Скрежет металла, стон, двигатели срываются на визг. Тут же сбрасываем скорость, под нами невидимо и неслышно взрывается какая-то «бомба», и Ил-14 взрывной волной подбрасывает вверх. Он летит вперед «горбом». Приборы взбесились, стрелки мечутся на циферблатах, силуэт самолета на авиагоризонте пляшет какой-то немыслимый танец, и мне вдруг начинает казаться, что все это происходит не со мной. Штурвал будто живой начинает вырываться из рук. Пока укрощаем штурвалы, следует удар под левое крыло, за ним второй и тут же третий. Черт, хватит ли элеронов?! С огромным трудом вырываем Ил-14, но он опрокидывается теперь на левый борт, и мы проделываем те же операции, что и несколько секунд назад, только с противоположным знаком. Машина вдруг начинает дрожать как в ознобе, — помимо нашей воли ее забрасывает на критические углы атаки. «Только бы не сорвалась, — проносится мысль. — На такой высоте вывести ее не успеем». Реакция Костырева на каждое движение самолета мгновенна, и будь мы на Большой Земле, уже давно спокойно бы приземлились.

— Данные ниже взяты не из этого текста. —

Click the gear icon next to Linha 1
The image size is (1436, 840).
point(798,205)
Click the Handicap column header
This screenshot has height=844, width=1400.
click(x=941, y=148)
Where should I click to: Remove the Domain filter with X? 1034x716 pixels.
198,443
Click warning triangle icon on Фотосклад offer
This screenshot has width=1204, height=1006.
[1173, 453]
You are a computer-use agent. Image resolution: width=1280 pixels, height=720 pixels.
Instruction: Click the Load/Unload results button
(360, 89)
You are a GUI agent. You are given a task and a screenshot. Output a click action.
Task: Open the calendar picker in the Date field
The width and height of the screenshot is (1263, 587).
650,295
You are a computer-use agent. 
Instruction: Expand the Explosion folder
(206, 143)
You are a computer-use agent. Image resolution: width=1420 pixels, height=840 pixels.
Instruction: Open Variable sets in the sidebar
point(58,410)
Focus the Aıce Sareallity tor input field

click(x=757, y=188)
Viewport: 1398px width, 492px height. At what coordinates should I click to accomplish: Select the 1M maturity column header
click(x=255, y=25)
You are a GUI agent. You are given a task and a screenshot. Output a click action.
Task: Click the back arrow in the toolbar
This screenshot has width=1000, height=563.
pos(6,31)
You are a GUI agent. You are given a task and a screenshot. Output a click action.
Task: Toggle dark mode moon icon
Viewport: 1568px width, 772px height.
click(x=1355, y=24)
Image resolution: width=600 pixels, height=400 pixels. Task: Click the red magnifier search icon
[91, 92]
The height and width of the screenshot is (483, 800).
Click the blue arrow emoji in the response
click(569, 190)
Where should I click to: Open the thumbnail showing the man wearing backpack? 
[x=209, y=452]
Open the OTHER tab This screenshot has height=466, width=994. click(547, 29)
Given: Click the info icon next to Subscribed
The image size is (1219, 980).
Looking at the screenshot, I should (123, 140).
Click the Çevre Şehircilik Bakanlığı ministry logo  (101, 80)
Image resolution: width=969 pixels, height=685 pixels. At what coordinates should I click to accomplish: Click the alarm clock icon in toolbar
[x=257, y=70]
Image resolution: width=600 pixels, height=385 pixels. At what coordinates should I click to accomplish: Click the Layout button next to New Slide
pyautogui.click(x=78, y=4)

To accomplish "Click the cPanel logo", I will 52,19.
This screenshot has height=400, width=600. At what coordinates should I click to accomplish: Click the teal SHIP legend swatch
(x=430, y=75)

Мне приходилось там попадать в болтанку, но даже самый свирепый певекский «южак» кажется легким ветерком по сравнению с тем, что мнет сейчас нас в своих объятиях. Страха нет. Все мысли заняты одним — как парировать очередной рывок невидимого, чудовищно мощного зверя, который мертвой хваткой вцепился в наш Ил-14 и треплет его, как охотничий пес подбитую птицу. Даже сквозь рев двигателей слышен скрип металла. Ил-14 теряет скорость и, несмотря на все усилия двигателей протащить его вперед, начинает плашмя проваливаться в пустоту, будто кто-то вдруг выдернул из-под нас весь воздух, на котором, как на сцене, мы выделывали свои танцевальные «па». Костырев отдает штурвал от себя, я помогаю ему, но сопротивление рулей высоты внезапно сходит на «нет». Машина замирает в шатком равновесии, словно ее вдруг поставили на острие иголки, и я чувствую, как все мы, глотнув воздух, замираем, боясь не то что шевельнуться, но даже вздохнуть. Кажется, сделай кто-то из экипажа одно неверное движение и машина скользнет в пропасть. Осторожно скашиваю взгляд на приборы, они тоже замерли «по нулям» — мы действительно стоим неподвижно на высоте в сотне метров.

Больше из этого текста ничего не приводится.